Members of the military face unique risks due to their environment that could lead to a greater chance of developing Alzheimer's disease. Certain types of traumatic brain injury may increase the risk of developing Alzheimer's or another form of dementia. During the years of conflict in Iraq and Afghanistan, the Defense and Veterans Brain Injury Center reported hundreds of thousands of documented cases of traumatic brain injury among active duty members.
Based on of the Health Outcomes, Planning, and Education (HOPE) for Alzheimer's Act, this measure would ensure that TRICARE beneficiaries diagnosed with Alzheimer's and their families have access to a care planning session with their doctor to help them understand the diagnosis, treatment options, and what medical and military services are available. The HOPE Act introduced by Senators Stabenow, Collins, Ed Markey (D-MA), Shelley Moore Capito (R-WV) earlier this year calls for the creation of a planning session under Medicare. This amendment would put in place the same session under TRICARE. The measure also calls on the Defense Secretary to determine whether additional support and services should be provided to caregivers of service members with Alzheimer's disease.
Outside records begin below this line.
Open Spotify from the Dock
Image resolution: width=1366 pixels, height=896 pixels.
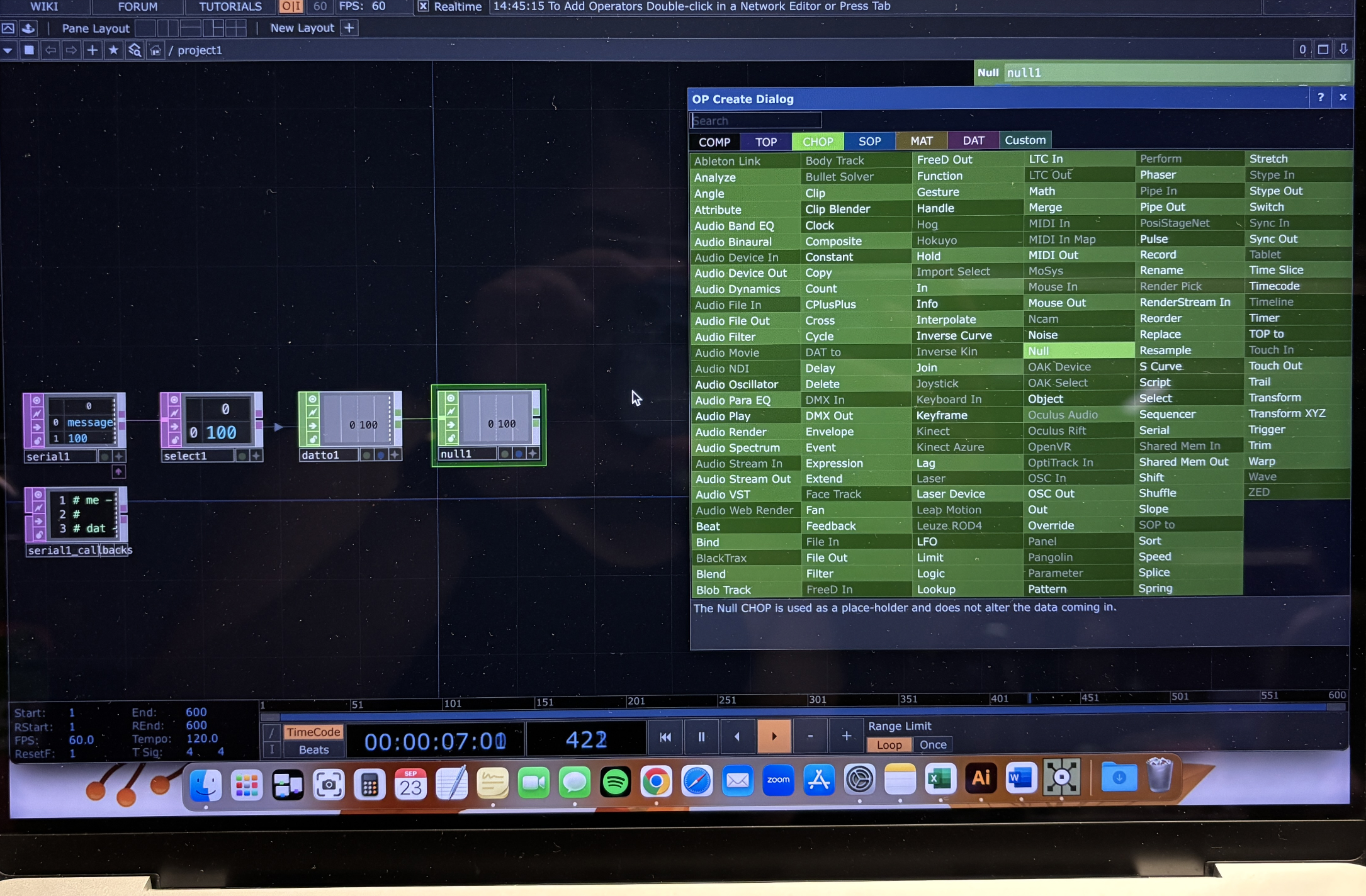coord(616,781)
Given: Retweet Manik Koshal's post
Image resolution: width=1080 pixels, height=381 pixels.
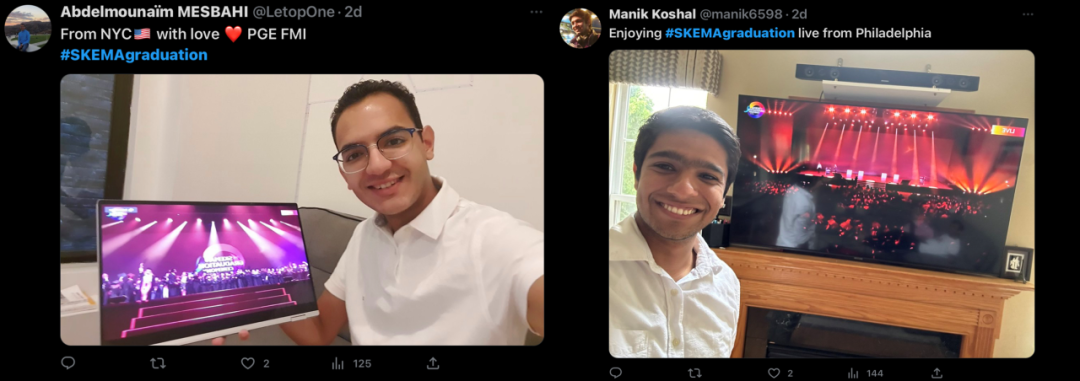Looking at the screenshot, I should point(695,373).
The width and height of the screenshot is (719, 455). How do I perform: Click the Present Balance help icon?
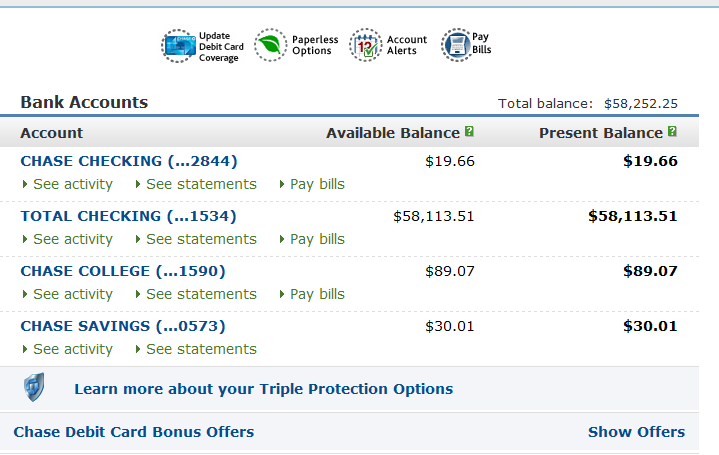click(672, 132)
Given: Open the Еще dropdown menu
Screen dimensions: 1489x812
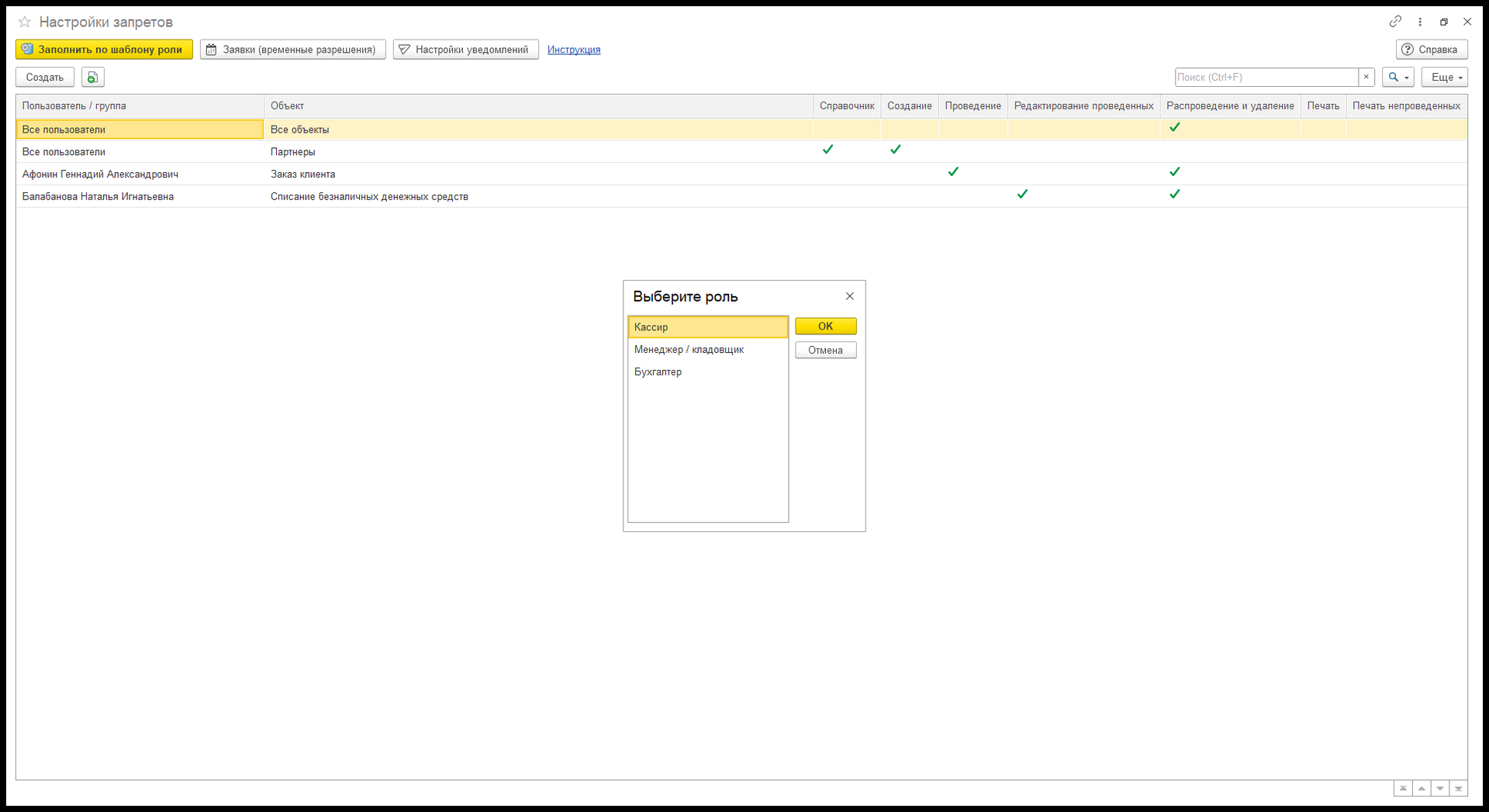Looking at the screenshot, I should pyautogui.click(x=1444, y=77).
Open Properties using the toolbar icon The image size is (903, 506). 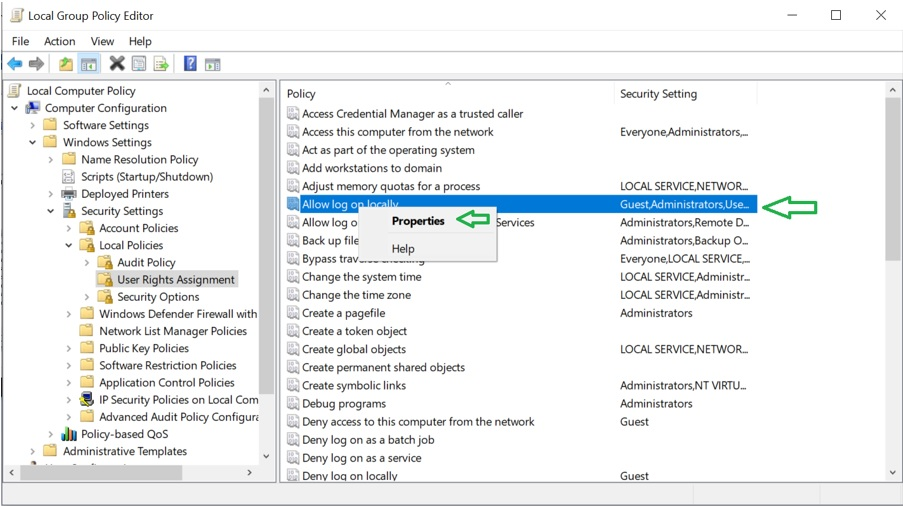139,64
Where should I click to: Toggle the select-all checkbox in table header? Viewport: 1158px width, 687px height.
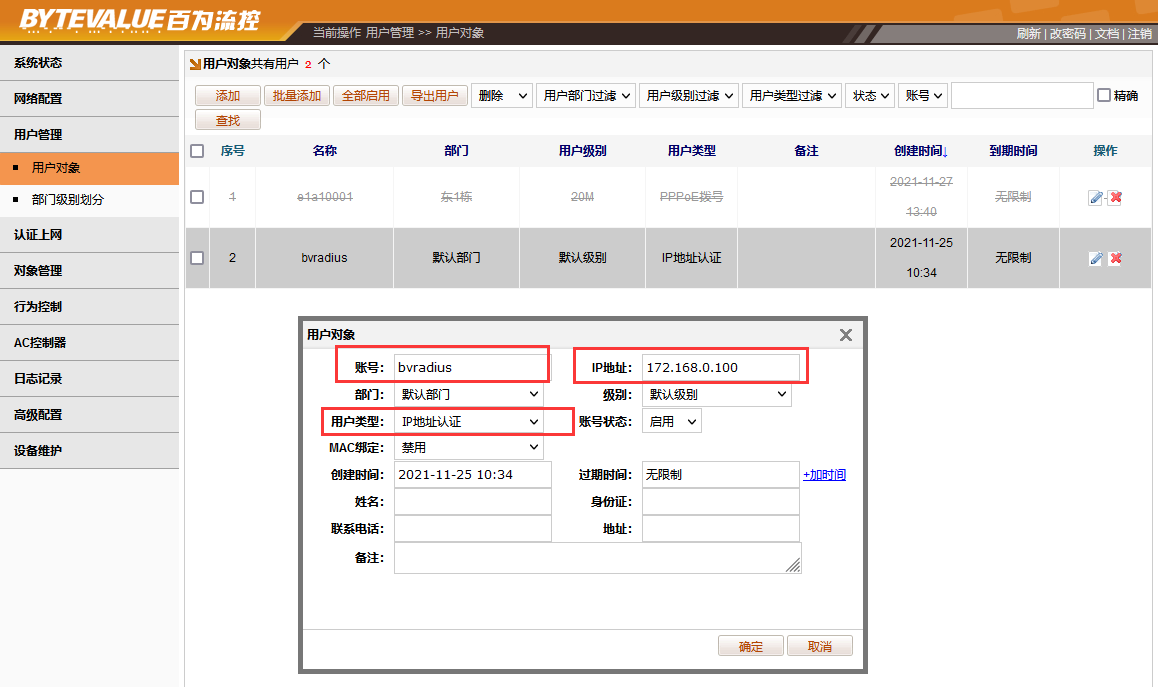pyautogui.click(x=197, y=151)
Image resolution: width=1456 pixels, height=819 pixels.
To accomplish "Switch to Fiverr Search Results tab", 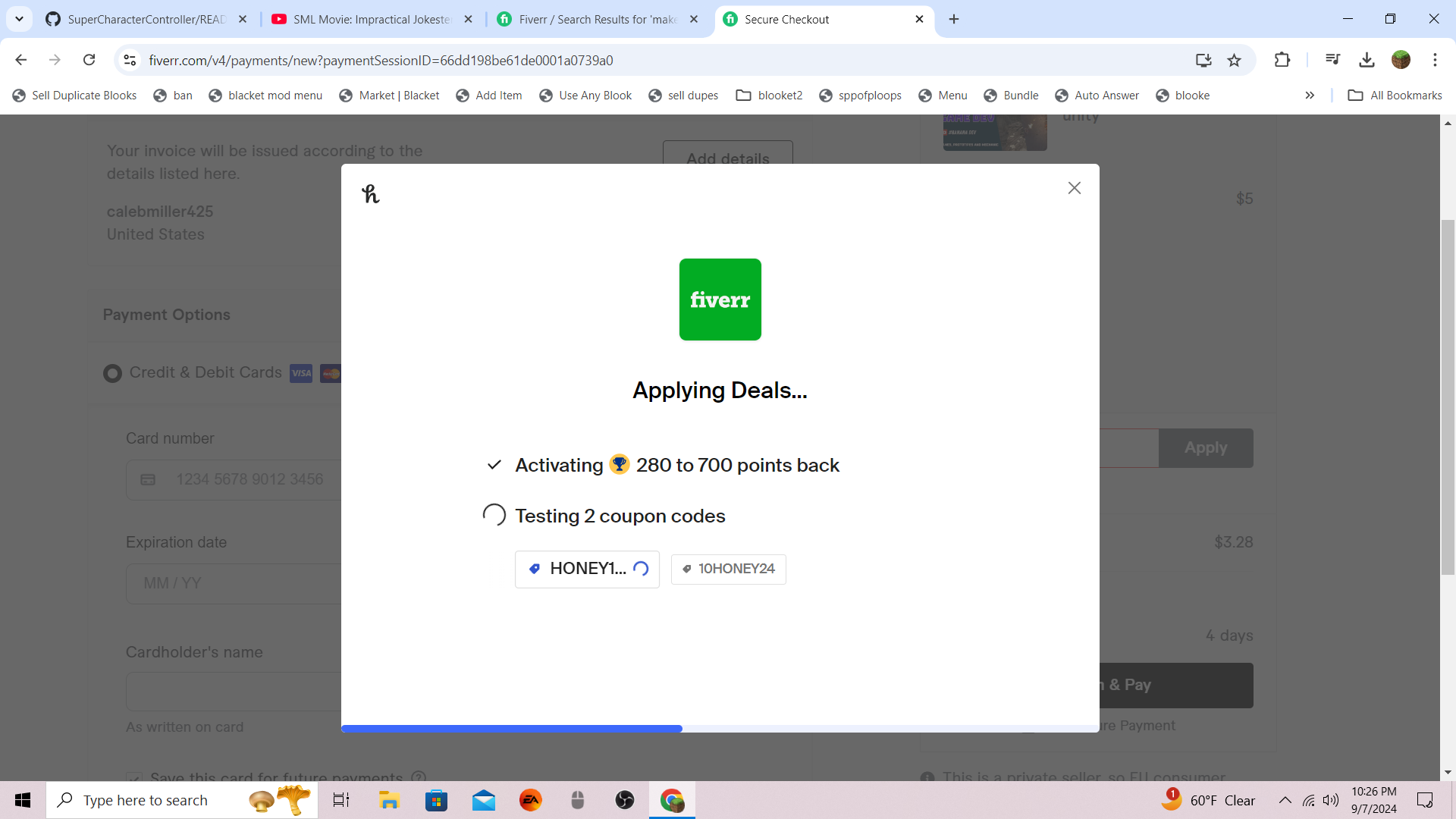I will point(596,19).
Fewer than half of people diagnosed with Alzheimer's say they were told the diagnosis, according to a just-released 2015 Alzheimer's Association report. In contrast, more than 90 percent of people with the four most common cancers (breast, colorectal, lung, and prostate) say they were told their diagnosis. Alzheimer's disease is the 6th leading cause of death in the United States and Alzheimer's and other dementias will cost the nation $226 billion in 2015 according to the new report.
This measure is cosponsored by Senators Edward Markey (D-MA), Shelley Moore Capito (R-WV), Michael Bennet (D-CO), Roy Blunt (R-MO), Tom Carper (D-DE), Bob Menendez (D-NJ), Gary Peters (D-MI), and Mark Warner (D-VA).